Nils Aria J 1990: 292 juga menyebutkan bahwa jika terjadi kenaikan pendapatan, maka yang dibeli akan lebih bervariasi atau berubah. Mereka yang
mempunyai pendapatan sangat rendah cenderung akan membeli karbohidrat, sementara yang lebih mampu akan cenderung membeli makanan lain seperti
protein dan vitamin. Tingkat pendapatan akan dipengaruhi pola kebiasaan makan yang selanjutnya berperan dalam prioritas penyediaan pangan berdasarkan nilai
ekonomi dan nilai gizinya. Macam–macam pendapatan menurut Mulyanto Sumardi dan Hans Dieter Evers 1982: 66 yaitu:
1. Pendapatan yang berupa uang yaitu penghasilan yang berupa uang yang
sifatnya reguler dan yang diterima biasanya sebagai balas jasa. 2.
Pendapatan berupa barang yaitu penghasilan yang sifatnya reguler dan biasa akan tetapi tidak selalu berbentuk balas jasa dan diterimakan dalam
bentuk barang atau jasa.
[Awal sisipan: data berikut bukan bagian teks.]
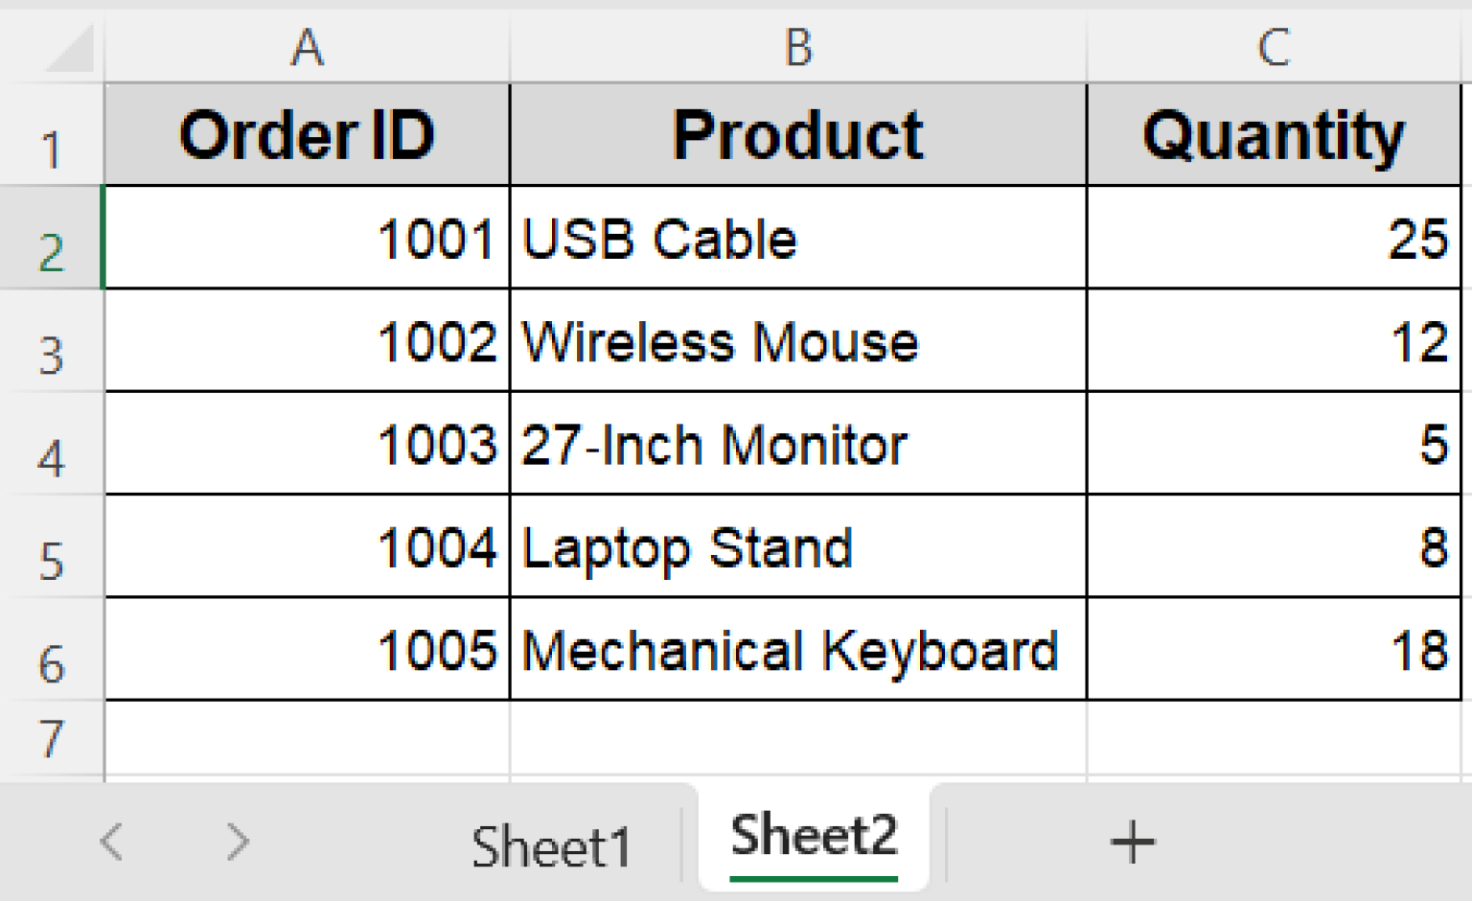Add a new sheet with plus icon
Viewport: 1472px width, 901px height.
point(1132,843)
Sedangkan pendapatan menurut perolehannya dapat dibedakan menjadi:
1. Pendapatan kotor yaitu pendapatan yang diperoleh belum dikurangi pengeluaran dan biaya-
biaya lainnya. 2. Pendapatan bersih
yaitu pendapatan yang diperoleh setelah dikurangi pengeluaran dan biaya- biaya lainnya.Faisal,1984: 265
Bagi mereka pendapatan sangat rendah hanya dapat memenuhi kebutuhan pangan pokoknya berupa sumber karbohidrat yang merupakan prioritas pangan
utama. Apabila tingkat pendapatan meningkat maka pangan prioritas kedua berupa sumber protein murah dapat dipenuhi.
2.1.3.3.2 Pengeluaran Keluarga
Pengeluaran merupakan indikator yang lebih banyak digunakan untuk memperkirakan pendapatan tetap, karena merupakan faktor yang dominan dalam
menentukan konsumsi rumah tangga, semakin tinggi pula konsumsi energi, protein dan lemak.
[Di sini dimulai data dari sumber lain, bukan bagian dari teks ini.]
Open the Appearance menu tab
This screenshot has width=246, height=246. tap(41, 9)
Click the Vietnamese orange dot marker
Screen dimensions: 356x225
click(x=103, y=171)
Disamping itu nampak pula kecenderungan makin tinggi pengeluaran, semakin rendah prevalensi gizi kurang untuk balita. Dengan demikian tingkat
pengeluaran rumah tangga sangat erat kaitannya dengan pemenuhan kecukupan energi dan zat gizi rumah tangga, juga akan mempengaruhi kualitas dan kuantitas
makanan yang dikonsumsinya Suharjo HR, 1996 : 194.
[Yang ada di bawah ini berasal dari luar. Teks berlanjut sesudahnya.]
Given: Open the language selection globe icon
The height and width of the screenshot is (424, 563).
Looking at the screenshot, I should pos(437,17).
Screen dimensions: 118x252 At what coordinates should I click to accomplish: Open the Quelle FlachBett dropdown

2.1.3.4 Tingkat Daya Beli Pangan
Tingkat daya beli pangan dapat mempengaruhi keadaan gizi seseorang yang tergantung pada konsumsi makannya. Konsumsi makanan juga ditentukan
oleh kualitas serta kuantitas makanan. Kualitas makanan menunjukkan adanya semua zat gizi yang diperlukan tubuh dalam susunan makanan dan
perbandingannya yang satu terhadap yang lain. Kuantitas makanan menunjukkan
jumlah masing-masing zat gizi terhadap kebutuhan tubuh. 2.1.3.5
Latar Belakang Sosial Budaya
Latar belakang sosial budaya serta kebiasaan dalam masyarakat dapat mempengaruhi pertumbuhan dan perkembangan pada anak. Misalnya hal
kebersihan, kesehatan, dan pendidikan. Tata cara yang diberlakukan masyarakat tidak selalu sesuai dengan syarat-syarat kebersihan dan kesehatan. Demikian juga
sikap dan pandangan atau cara berpikir suatu masyarakat belum tentu sesuai dengan kondisi masyarakat yang lebih luas.